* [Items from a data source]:
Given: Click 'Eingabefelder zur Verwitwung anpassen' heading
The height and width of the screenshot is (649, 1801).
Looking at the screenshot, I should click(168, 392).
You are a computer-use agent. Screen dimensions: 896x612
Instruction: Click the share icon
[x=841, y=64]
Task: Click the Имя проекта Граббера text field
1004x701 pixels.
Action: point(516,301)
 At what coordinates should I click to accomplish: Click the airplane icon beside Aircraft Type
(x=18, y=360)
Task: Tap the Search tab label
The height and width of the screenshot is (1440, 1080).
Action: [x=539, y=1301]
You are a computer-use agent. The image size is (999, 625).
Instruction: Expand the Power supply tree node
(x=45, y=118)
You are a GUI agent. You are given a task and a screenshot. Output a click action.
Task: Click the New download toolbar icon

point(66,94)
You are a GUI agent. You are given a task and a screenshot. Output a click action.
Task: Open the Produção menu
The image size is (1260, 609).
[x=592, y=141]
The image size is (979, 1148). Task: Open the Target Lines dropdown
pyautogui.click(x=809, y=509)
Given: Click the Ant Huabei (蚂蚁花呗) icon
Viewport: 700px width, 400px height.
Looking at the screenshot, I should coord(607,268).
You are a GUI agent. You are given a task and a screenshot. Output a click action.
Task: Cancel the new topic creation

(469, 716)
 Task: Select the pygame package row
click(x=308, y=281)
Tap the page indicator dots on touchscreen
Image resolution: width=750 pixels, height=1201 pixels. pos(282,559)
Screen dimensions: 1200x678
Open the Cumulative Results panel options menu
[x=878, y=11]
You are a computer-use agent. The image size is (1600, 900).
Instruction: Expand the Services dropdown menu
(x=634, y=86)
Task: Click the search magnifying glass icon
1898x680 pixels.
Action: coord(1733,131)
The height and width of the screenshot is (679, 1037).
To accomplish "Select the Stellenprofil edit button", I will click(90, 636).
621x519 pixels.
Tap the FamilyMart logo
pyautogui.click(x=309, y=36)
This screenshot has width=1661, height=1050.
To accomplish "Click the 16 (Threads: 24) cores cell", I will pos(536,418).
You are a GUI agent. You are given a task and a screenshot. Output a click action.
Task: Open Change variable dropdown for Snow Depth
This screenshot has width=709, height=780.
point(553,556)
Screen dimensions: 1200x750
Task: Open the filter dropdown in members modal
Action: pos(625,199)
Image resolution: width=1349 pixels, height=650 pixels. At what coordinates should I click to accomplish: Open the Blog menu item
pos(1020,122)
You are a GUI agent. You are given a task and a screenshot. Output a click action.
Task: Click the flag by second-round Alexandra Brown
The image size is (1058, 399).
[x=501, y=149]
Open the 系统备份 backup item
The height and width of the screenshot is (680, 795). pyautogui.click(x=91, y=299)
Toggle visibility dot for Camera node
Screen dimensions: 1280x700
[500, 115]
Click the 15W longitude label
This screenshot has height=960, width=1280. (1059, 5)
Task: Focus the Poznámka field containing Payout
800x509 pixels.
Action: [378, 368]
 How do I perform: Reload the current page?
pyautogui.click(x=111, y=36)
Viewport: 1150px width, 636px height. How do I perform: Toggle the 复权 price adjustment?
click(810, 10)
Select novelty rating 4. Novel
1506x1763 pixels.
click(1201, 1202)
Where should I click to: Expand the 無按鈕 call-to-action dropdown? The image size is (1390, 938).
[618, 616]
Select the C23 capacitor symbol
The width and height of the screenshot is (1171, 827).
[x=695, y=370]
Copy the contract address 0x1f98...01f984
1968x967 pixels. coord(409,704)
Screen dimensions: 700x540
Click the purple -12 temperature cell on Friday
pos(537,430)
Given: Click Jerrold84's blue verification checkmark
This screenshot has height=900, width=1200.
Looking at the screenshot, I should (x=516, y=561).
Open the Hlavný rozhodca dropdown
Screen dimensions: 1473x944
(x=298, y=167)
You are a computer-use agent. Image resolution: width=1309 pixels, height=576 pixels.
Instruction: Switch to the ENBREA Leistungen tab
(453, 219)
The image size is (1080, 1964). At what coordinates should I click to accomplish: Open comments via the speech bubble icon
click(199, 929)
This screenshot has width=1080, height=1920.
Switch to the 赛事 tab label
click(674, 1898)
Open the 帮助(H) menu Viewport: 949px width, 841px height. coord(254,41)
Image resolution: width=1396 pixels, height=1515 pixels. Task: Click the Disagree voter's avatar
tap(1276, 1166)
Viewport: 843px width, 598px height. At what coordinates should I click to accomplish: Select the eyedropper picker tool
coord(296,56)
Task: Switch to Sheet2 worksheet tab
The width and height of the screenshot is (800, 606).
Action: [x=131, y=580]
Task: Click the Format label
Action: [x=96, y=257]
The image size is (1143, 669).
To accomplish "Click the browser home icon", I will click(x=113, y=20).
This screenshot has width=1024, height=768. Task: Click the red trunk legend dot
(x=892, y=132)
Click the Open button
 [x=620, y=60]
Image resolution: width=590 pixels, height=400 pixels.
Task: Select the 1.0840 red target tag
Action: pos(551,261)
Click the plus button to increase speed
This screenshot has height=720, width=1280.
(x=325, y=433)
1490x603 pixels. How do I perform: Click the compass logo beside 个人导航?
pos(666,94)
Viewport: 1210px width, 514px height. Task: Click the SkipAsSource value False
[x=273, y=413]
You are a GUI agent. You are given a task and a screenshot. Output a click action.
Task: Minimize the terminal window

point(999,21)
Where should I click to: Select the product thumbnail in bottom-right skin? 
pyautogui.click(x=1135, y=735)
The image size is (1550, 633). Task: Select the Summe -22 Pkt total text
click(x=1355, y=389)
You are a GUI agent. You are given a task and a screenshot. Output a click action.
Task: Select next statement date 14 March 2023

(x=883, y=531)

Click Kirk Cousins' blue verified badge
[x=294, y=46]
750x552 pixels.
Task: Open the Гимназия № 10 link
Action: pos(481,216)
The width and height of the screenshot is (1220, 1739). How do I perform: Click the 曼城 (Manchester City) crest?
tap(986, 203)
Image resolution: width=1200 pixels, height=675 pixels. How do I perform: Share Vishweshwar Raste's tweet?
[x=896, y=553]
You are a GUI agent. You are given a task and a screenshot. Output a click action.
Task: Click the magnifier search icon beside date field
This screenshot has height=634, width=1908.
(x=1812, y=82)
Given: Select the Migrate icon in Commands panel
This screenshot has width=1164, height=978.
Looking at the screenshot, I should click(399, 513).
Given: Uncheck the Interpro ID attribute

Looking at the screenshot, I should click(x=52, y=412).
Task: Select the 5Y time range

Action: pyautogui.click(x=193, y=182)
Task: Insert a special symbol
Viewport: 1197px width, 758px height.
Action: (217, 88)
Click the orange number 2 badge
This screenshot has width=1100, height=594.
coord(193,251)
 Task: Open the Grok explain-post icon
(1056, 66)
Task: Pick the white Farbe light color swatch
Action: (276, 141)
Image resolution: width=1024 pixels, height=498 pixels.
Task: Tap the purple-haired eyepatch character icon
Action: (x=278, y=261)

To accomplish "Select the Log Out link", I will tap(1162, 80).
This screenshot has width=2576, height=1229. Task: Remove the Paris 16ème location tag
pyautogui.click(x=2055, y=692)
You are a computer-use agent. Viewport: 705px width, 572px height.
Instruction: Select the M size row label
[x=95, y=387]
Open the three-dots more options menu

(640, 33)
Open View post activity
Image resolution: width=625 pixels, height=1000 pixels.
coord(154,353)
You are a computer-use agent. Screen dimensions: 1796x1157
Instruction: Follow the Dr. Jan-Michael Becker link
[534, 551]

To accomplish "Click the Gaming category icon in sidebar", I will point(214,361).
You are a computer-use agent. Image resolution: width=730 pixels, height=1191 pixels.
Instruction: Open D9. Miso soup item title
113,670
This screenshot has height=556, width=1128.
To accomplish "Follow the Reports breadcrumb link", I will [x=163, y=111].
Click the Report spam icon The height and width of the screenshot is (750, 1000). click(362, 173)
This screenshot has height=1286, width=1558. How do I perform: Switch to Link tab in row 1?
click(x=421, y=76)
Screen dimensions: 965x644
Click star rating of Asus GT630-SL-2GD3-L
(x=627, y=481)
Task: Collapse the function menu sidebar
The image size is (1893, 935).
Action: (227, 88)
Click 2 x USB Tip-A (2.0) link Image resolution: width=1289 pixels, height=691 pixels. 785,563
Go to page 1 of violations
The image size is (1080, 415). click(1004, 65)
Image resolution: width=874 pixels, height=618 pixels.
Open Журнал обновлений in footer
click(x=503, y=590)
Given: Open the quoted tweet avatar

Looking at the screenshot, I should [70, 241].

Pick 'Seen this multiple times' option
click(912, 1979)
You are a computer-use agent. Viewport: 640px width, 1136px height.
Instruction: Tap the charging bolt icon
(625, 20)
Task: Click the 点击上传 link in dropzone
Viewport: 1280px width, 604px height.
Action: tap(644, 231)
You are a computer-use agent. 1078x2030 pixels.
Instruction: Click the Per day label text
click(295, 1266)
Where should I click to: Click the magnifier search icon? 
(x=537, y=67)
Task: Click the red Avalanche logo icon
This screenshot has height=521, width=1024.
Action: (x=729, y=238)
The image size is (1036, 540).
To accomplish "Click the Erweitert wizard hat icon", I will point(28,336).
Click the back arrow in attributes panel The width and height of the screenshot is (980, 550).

* [Work item]: Each line from the one that contains "Task: Click the 点击上传 link in dropzone" to the end of the data should be set down exactly, both ends included.

* [Answer box]:
Task: Click the 点击上传 link in dropzone
Viewport: 1280px width, 604px height.
Action: tap(644, 231)
You are a computer-use agent. 1078x2030 pixels.
Instruction: Click the Per day label text
click(295, 1266)
Where should I click to: Click the magnifier search icon? 
(x=537, y=67)
Task: Click the red Avalanche logo icon
This screenshot has height=521, width=1024.
Action: (x=729, y=238)
The image size is (1036, 540).
To accomplish "Click the Erweitert wizard hat icon", I will point(28,336).
Click the back arrow in attributes panel The width and height of the screenshot is (980, 550).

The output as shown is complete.